During a recent forward sale transaction a client declared “Forward Sales should be illegal!”. What prompted this outburst was the limited ability of a buyer under such an arrangement to withdraw from a transaction and some often unforeseen grey zones.
A forward sale is often structured as the obligation to purchase a property after the seller completes construction and often achieves certain leasing thresholds in exchange for a certain price often determined ?based on a formula using a cap rate and leased area and leases are often subject to either some form of approval rights of the buyer or a leasing policy that sets forth certain leasing parameters.
The vendor is usually entitled to close? upon delivery of a variety of items such as as built plans, completion certificates, area certificates, leases, estoppels, title, zoning, enviro and building condition reports together with a calculation of the purchase price.
The fun usually begins with the quality of the deliveries and any discrepancies that may be disclosed not to mention the purchase price calculation (although that is usually subject to arbitration).
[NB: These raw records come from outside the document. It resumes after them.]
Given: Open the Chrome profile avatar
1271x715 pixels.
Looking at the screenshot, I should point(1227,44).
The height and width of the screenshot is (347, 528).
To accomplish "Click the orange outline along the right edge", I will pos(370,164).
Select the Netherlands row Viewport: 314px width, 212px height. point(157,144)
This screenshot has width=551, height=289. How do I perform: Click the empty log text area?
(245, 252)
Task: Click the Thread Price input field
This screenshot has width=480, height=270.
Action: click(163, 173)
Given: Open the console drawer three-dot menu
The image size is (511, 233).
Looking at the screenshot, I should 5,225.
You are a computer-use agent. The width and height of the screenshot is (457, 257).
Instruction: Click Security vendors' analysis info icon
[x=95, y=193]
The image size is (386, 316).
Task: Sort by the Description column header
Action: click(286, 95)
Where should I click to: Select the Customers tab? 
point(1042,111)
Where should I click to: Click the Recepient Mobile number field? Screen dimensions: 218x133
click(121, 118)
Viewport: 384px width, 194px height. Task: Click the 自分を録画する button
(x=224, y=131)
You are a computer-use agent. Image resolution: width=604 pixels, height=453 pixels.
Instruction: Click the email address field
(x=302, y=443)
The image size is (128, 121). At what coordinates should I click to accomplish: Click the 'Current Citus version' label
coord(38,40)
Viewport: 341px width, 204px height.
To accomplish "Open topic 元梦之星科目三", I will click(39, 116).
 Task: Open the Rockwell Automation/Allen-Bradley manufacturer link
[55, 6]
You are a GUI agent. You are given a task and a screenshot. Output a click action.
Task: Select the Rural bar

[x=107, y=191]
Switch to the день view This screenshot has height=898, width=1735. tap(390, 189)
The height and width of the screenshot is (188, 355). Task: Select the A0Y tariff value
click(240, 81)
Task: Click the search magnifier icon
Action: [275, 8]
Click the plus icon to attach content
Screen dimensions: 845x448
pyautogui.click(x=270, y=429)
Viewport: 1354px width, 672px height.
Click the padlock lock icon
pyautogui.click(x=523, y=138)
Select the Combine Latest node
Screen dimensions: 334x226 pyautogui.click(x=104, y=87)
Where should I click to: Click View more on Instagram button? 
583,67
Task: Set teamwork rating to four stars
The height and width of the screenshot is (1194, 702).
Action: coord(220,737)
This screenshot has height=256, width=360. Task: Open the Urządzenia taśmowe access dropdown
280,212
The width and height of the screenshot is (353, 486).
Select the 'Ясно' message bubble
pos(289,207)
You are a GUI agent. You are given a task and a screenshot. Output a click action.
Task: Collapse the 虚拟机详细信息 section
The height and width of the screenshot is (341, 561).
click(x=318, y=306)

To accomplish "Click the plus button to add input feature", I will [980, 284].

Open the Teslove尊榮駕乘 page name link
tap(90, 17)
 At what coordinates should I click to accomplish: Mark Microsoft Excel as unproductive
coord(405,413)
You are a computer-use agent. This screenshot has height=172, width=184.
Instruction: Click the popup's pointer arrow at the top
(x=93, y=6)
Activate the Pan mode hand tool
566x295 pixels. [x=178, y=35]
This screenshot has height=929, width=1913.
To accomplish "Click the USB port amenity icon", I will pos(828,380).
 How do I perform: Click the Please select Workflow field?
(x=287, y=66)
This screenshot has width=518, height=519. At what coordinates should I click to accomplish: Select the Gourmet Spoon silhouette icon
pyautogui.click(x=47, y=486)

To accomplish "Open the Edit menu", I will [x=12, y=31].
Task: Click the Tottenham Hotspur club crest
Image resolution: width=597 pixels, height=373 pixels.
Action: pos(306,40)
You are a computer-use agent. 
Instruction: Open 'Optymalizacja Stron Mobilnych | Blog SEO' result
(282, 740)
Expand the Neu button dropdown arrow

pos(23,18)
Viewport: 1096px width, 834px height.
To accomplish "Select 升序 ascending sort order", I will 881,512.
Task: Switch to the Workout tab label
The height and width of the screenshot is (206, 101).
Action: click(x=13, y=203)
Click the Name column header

Possible areas of contention could include quality of tenants and tenant mix, premises measurements, quantification of adjustments for estoppel disclosures, title issues or encroachments, building deficiencies and whether the quality of some of the deliveries? is equivalent to failure of delivery.
As the same client said “sounded like a good idea at the time. Forward sales are the exact opposite of the famous principle: if you want something done right, do it yourself”.